» **Indicación**:
Cambia "regulador" por "estabilizador" en el pasaje del hilo sobre el filtro pasa-bajos que comienza en "el conector 1" y termina en "de dicho regulador..", y escribe de nuevo ese pasaje completo.

# Filtro pasa-bajos para sub-woofer.



## jms_salta (Jul 8, 2009)

Hola amigos he encontrado este diagrama de un circuito de un filtro pasa bajos sub-woofer, en el cual esta diseñado con dos integrados L7810 y tl071.El problema es que no esta claro el valor del diodo Zener 5.1V (recuadrado en rojo) y las entradas de los conectores 1,2y3 donde se conecta la entrada y salida del audio y con que voltaje trabaja la entrada DC.Gracias 
Adjunto y remarco con rojo la imagen del circuito. Es para crear el efecto de los bajo .1 de un amplificador. Si conocen uno sencillo de armar tambien se lo agradeceria.


----------



## Alexis Córdoba (Jul 8, 2009)

Hola jms_salta. Puedes pasar el Diagrama de tu filtro es que me interesa para mi sub-woofer que  estoy por armar.
Gracias


----------



## neutron (Jul 8, 2009)

el conector 1 es para conectar la alimentacion.. hasta 25 volt que le metas va a andar bien. porque esta el regulador 7810 que lo baja a 10v..  no le pongas menos de 12 porque puede fallar el funcionamiendo de dicho regulador..

el conector 2 es la entrada de audio.. siendo el borne de abajo de todo la parte "positiva" de la señal..

el conector 3 es la salida de audio ya filtrada, el borne de abajo de todo seria la masa de la señal..

y no entiendo tu inquietud con el zenner.. es de 5.1v.. supongo que un 1N4733 va a ir bien..

si me equivoco avisenme..:S soy humano tambien..


----------



## jms_salta (Jul 9, 2009)

gracias me parece qu lo voy aprobar.
Adjunto el pcb


----------



## neutron (Jul 9, 2009)

cuando compres los componentes, si es que los vas a comprar.. el zenner no lo pidas como 1N4733 porque no estoy seguro de que sea ese de 5.1v..  vos pedi un zenner de 5.1v y listo..


----------



## jms_salta (Jul 10, 2009)

He encontrado este tambien este filtro muy sencillo que trabaja con un integrado Tl081 y el cual tiene un par de resistencia usando la entrada del audio (+L y +R) dando una salida de 1500Hz y una ganacia de 1.5, trabando con 12V me gustaria tambien a ver que le parece y si fucionara.He diseñado la plaqueta y si encuentran algun error o un rediseño me avisan.Gracias


----------



## macr0s666 (May 18, 2010)

» **Datos proporcionados**:
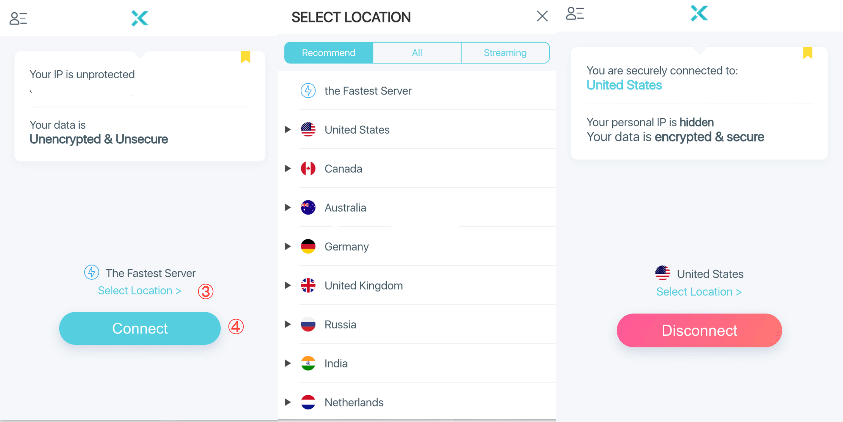Click the Disconnect button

» **Respuesta final**:
el conector 1 es para conectar la alimentacion.. hasta 25 volt que le metas va a andar bien. porque esta el estabilizador 7810 que lo baja a 10v..  no le pongas menos de 12 porque puede fallar el funcionamiendo de dicho estabilizador..